Caretaker Federal Minister for Defense and Defense Production
- In office 17 August 2023 – 4 March 2024
- Prime Minister: Anwaar ul Haq Kakar
- Preceded by: Khawaja Asif
- Succeeded by: Khawaja Asif

Chairman Naya Pakistan Housing & Development Authority
- In office June 2019 – November 2022

Personal details
- Alma mater: Command and Staff College, Quetta; National Defence University Islamabad; US Army War College, Pennsylvania
- Profession: Military Officer, Politician
- Awards: Hilal-i-Imtiaz (Military) 2014

Military service
- Allegiance: Pakistan
- Branch/service: Pakistan Army
- Years of service: 1984–2019
- Rank: Lieutenant General

= Anwar Ali Hyder =

Pakistani military officer and politician

Anwar Ali Haider is a Pakistani retired military officer who is currently serving as the managing director of Fauji Foundation. He served in various positions in Pakistan Army including Adjutant General in General Headquarters, President National Defense University and Director General Staff Duties in Chief of Army Staff Secretariat. After retirement, he served as Federal Minister for Minister for Defense and Defense Production in the Kakar caretaker government.
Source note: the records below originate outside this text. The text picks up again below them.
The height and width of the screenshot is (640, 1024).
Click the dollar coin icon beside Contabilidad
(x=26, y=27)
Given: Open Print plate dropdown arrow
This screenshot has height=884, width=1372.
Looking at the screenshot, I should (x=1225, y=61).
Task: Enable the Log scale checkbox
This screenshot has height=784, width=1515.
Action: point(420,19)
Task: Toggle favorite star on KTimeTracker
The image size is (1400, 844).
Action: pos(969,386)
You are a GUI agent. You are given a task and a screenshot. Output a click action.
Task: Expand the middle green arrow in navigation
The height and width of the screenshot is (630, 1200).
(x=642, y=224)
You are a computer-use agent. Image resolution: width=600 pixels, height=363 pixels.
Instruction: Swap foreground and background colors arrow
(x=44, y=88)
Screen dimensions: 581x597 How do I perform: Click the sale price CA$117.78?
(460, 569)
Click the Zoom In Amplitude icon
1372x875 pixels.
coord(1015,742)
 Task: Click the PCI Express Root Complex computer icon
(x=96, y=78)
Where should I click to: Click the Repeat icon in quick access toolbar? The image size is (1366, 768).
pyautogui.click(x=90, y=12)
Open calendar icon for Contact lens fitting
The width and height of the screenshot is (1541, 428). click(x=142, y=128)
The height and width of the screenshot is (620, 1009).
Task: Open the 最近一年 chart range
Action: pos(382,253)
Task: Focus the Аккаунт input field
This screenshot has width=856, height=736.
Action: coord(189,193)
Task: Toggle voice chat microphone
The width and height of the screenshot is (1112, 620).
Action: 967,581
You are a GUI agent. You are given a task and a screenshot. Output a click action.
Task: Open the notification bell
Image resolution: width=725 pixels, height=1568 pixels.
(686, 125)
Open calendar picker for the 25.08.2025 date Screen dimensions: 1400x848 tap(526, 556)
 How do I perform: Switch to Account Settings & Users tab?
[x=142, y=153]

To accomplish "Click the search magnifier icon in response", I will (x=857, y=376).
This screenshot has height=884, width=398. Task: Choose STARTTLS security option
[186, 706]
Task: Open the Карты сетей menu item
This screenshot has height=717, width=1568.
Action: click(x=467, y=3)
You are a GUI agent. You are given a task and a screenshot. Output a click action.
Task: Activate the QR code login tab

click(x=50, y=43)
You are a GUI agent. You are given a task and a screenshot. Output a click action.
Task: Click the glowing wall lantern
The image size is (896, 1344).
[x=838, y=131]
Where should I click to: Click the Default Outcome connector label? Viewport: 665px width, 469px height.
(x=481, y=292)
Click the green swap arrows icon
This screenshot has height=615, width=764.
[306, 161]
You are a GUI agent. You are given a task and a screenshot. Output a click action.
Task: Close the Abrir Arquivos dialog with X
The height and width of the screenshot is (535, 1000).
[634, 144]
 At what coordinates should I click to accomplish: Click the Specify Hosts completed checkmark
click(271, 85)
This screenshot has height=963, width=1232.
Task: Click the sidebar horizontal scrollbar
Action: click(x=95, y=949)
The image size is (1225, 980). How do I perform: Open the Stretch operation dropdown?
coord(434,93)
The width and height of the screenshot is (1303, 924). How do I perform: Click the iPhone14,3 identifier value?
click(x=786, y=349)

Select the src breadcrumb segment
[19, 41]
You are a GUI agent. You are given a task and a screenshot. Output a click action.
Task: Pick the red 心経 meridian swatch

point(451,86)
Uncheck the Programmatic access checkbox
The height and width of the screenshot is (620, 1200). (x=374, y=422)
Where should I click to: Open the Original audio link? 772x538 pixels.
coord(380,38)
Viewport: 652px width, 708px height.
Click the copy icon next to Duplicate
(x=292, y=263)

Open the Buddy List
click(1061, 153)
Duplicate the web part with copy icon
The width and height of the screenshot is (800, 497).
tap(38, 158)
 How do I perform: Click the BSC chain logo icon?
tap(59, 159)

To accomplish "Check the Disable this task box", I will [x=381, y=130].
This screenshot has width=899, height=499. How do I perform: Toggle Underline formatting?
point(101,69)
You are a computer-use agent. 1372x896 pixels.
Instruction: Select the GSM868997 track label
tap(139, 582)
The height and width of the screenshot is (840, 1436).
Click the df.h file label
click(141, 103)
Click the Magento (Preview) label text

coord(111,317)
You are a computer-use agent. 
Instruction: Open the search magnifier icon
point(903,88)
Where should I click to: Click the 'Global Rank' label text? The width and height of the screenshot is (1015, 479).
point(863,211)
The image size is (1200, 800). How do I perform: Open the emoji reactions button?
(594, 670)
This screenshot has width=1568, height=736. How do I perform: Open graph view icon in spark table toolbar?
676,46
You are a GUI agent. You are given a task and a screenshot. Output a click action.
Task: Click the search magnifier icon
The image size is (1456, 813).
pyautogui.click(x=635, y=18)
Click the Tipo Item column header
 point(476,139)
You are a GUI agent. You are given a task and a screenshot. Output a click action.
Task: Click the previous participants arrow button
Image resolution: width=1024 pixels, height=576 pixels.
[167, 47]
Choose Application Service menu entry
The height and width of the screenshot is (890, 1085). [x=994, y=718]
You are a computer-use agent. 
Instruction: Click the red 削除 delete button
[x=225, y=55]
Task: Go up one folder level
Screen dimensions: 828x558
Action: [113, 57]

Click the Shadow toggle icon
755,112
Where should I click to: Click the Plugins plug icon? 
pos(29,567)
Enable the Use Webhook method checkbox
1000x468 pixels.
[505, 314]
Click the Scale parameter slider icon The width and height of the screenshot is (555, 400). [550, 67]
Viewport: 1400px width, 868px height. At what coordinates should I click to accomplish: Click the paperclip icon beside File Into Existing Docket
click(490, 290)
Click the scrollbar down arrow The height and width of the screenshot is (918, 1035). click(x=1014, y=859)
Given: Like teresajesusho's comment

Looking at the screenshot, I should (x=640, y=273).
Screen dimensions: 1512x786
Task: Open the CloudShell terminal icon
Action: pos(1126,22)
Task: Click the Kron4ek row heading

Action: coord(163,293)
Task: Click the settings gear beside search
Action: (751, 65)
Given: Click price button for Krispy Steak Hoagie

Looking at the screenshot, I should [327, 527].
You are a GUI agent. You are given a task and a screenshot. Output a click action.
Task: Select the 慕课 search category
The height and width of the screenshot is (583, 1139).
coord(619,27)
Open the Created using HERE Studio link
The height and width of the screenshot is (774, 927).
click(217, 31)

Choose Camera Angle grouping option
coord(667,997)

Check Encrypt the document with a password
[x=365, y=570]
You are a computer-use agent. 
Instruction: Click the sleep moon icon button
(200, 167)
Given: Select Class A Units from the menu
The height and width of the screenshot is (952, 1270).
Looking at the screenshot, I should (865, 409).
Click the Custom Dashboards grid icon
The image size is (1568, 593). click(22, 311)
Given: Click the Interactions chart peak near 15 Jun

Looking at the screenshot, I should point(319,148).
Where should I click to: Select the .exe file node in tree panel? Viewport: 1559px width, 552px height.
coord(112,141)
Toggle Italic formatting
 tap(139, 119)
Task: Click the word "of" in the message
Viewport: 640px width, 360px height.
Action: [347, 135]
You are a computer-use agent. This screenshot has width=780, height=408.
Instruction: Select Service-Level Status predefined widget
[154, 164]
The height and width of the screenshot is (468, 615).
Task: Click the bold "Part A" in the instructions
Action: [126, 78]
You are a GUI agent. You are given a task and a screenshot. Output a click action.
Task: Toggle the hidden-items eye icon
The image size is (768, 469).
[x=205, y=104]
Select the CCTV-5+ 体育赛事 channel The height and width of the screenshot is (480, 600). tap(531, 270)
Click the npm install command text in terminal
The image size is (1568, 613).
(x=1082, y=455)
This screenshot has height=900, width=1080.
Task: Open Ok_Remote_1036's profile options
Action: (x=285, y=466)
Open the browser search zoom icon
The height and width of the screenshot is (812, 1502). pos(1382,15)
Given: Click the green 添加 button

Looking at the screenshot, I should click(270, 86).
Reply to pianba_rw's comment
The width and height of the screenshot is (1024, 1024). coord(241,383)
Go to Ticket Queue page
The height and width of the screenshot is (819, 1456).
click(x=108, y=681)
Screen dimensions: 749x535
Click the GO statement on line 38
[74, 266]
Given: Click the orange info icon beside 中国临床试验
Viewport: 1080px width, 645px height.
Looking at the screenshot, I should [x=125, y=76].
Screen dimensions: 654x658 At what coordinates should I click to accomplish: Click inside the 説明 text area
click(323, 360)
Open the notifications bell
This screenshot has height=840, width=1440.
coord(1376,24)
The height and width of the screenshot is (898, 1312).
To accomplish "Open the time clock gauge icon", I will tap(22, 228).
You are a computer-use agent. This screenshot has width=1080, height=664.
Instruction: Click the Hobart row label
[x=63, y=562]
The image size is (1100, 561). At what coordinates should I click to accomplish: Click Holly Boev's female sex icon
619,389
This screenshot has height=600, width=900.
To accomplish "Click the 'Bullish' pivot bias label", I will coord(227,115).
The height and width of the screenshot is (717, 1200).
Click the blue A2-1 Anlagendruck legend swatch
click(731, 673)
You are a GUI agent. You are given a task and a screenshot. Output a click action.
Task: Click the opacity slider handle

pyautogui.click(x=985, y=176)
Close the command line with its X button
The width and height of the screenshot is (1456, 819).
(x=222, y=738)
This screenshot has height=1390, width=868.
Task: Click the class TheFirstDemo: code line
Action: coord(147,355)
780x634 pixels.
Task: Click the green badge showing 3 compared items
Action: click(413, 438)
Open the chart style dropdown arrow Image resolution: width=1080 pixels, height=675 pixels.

==Early life and education==
Anwar Ali Haider was commissioned in the Frontier Force Regiment in March 1984. He is a graduate of Command and Staff College Quetta, National Defense University Islamabad and US Army War College, Pennsylvania. He did MSc War Studies from National Defense University Islamabad and MSc Strategic Studies from US Army War College, Pennsylvania.

==Career==
===Military ===
During his military career, Hyder served as Adjutant General at General Headquarters, president of the National Defense University, and Director General Staff Duties at Chief of Army Staff Secretariat. He also commanded two infantry battalions, an infantry brigade and an infantry division. He also served as Chief of Staff, Corps, and Grade 1 Staff Officer in the Chief of General Staff Secretariat and Military Operations Directorate.

===Post-retirement===
After his retirement from Pakistan Army in 2019, he served as Chairman NAPHDA from June 2019 to November 2022. He served as the Federal Minister for Defense and Defense Production in the caretaker government of Kakar.

==Awards==
He was awarded the COAS Commendation Card in 1990 and the Hilal-i-Imtiaz (Military) in March 2014 for his distinguished service in the Pakistan Army.